Apa Itu Omnibus Law Cipta Kerja? Yuk Simak dan Pahami Isinya

Belum lama ini, Indonesia dihadapi dengan kebijakan baru terkait Omnibus Law Cipta Kerja. Banyak pro-kontra, terhadap disahkannya rancangan perundang-undangan tersebut. Namun, jangan asal berkomentar, sebelum kamu memahami isi dari peraturan tersebut.

Meski begitu, UU Omnibus Law Cipta Kerja, telah disahkan oleh Dewan Perwakilan Rakyat (DPR) pada 5 Oktober 2020 lalu, diiringi dengan protes bahkan demo.

Akan tetapi, untuk menjadi Undang-undang, meski sudah disahkan oleh Anggota Dewan, rancangan UU Omnibus Law Cipta Kerja ini, tetap harus melewati serangkaian proses.

Bagaimana alurnya? Nah, setelah RUU disetujui DPR dan wakil pemerintah, selanjutnya RUU diserahkan ke presiden,  untuk disematkan tanda tangan, serta terdapat juga keterangan pengesahan, serta diundangkan dalam lembaga negara.

=-=-=-=-=

TUGAS YANG DIKERJAKAN >>
• a. Jawab pertanyaan berikut berdasarkan teks tentang Omnibus Law Cipta Kerja.
(i) Pada tanggal berapa DPR mengesahkan UU Omnibus Law Cipta Kerja?
(ii) Pengesahan oleh DPR itu diiringi dengan apa?
(iii) Setelah disetujui DPR dan wakil pemerintah, RUU diserahkan kepada siapa?
• b. Teruskan teks tentang Omnibus Law Cipta Kerja dengan bagian berikutnya, dimulai setelah kalimat terakhirnya.
Data yang menyusul tidak berperan apa pun di sini.

[Item dari sumber data]
=-=-=-=-=

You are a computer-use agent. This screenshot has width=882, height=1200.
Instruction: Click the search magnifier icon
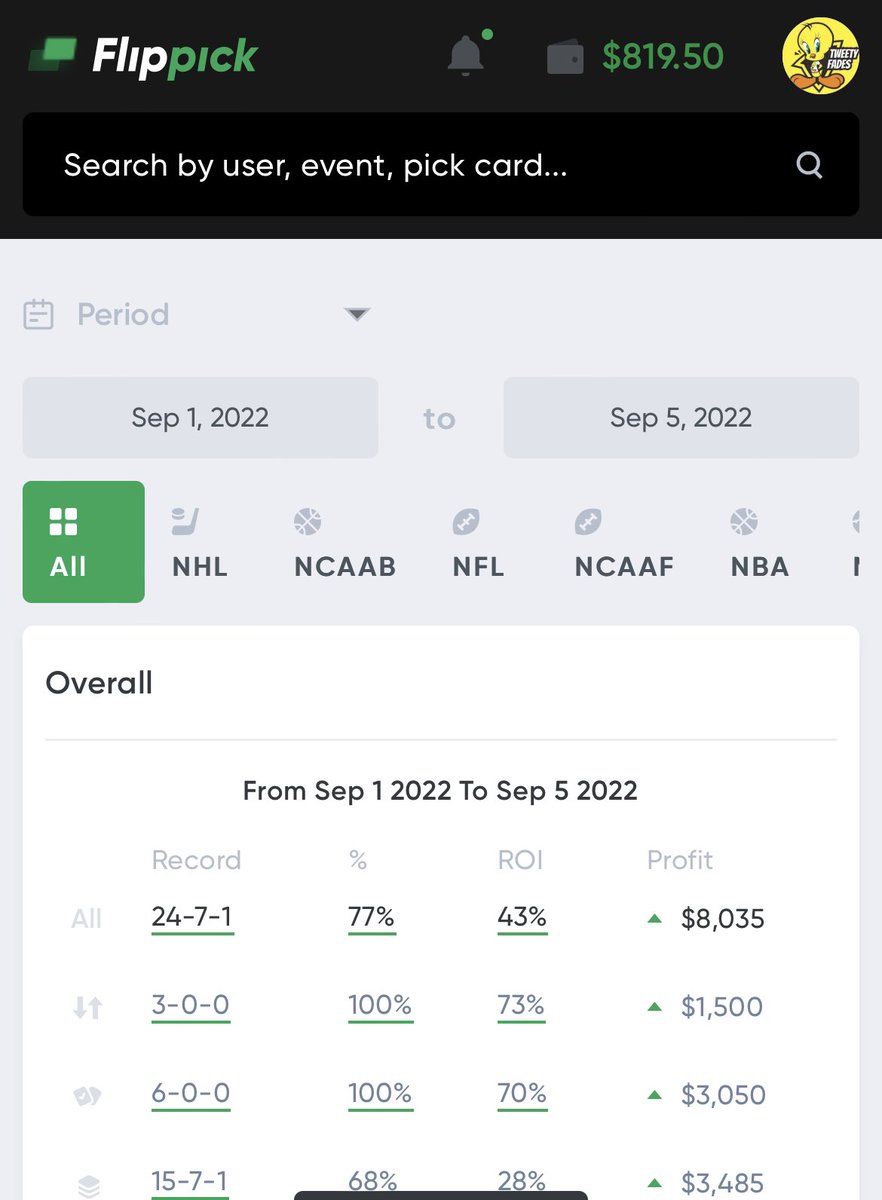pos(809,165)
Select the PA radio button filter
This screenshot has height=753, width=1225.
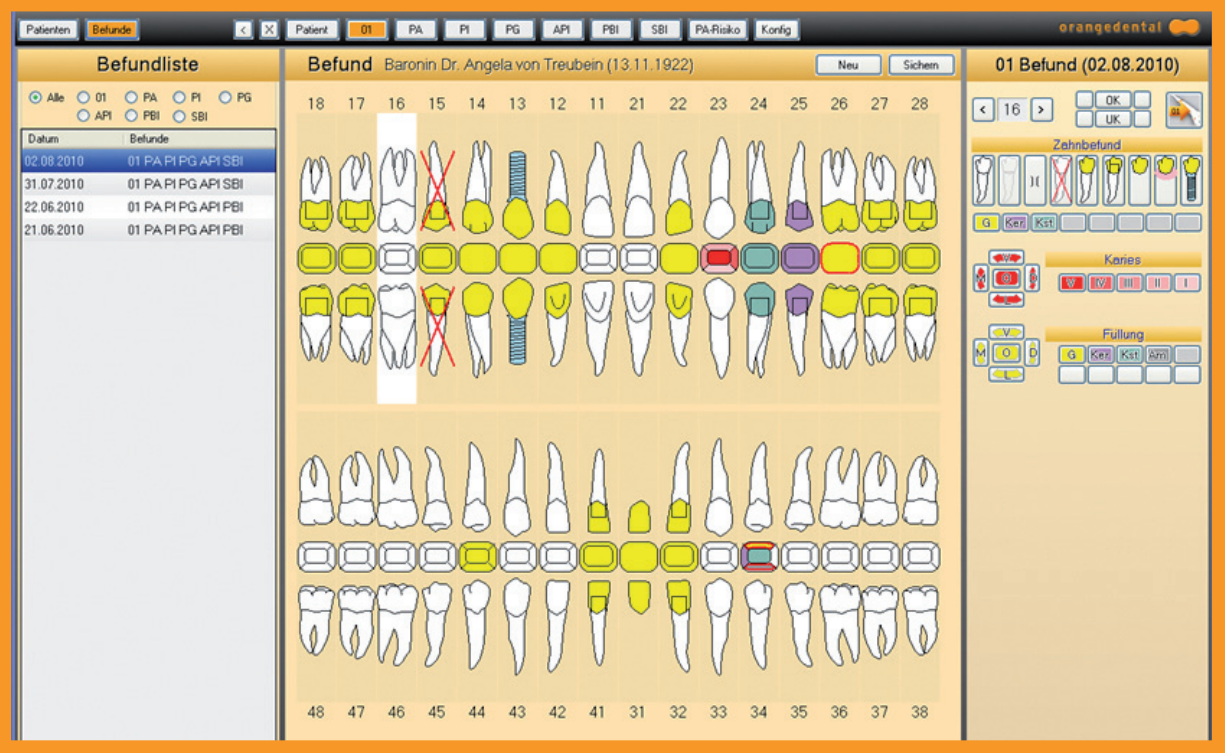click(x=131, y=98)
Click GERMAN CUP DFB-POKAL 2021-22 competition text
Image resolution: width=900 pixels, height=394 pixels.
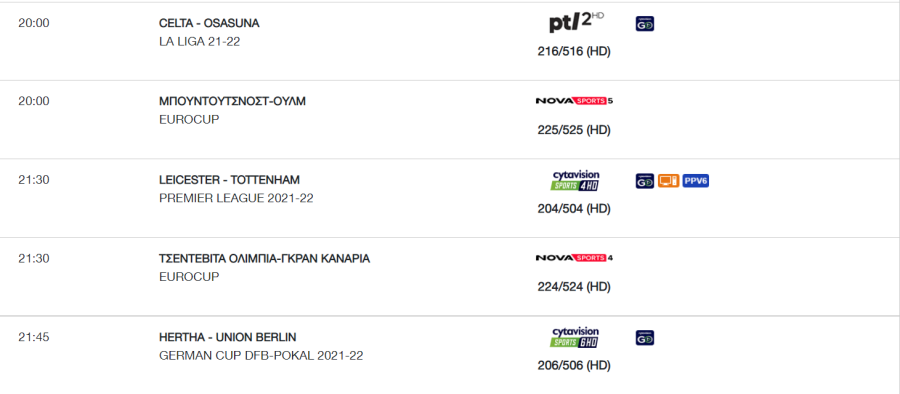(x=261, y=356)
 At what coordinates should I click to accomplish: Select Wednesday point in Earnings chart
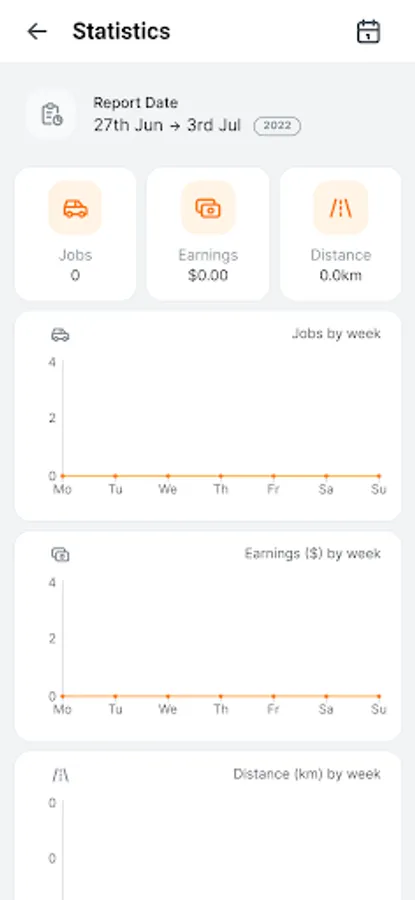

=-=-=-=-=

JAWABAN TUGAS >>
• a.
(i) 5 Oktober 2020.
(ii) Protes, bahkan demo.
(iii) Kepada presiden.

• b.
Bagaimana jika RUU tersebut tidak ditandatangani oleh presiden, dalam kurun waktu paling lama 30 hari, terhitung sejak RUU disetujui bersama, maka hasilnya justru RUU tetap sah menjadi UU dan wajib diundangkan, oleh Kementerian Hukum dan Hak Asasi Manusia (Kemenkum-HAM).

Sehingga, saat ini RUU Omnibus Law Cipta Kerja sudah menjadi Undang-Undang yang sah, dan wajib diterapkan untuk mengoreksi regulasi yang bermasalah, dan tumpang tindih.

Sampai sudah disahkan, apakah masih ada yang masih belum paham, apa itu Omnibus Law Cipta Kerja? Yuk ketahui pengertiannya berikut ini.

Apa Itu Omnibus Law Cipta Kerja?

Jadi, Omnibus Law Cipta Kerja merupakan sebuah konsep penggabungan dari beberapa peraturan perundang-undangan, secara resmi menjadi satu bentuk undang-undang baru.

Seperti yang sudah dibahas, bahwa adanya Omnibus Law Cipta Kerja Ini dibuat untuk mengatasi tumpang tindih regulasi, serta memangkas masalah dalam birokrasi, yang sering dinilai menjadi penghambat pelaksanaan dari kebijakan yang diperlukan.

Adapun konsep penggabungan Undang-undang omnibus law atau juga dikenal dengan omnibus bill ini, ternyata juga digunakan di negara, yang menganut sistem common law, seperti Amerika Serikat dalam membuat regulasi.

Apa Saja Isi UU Omnibus Law Cipta Kerja?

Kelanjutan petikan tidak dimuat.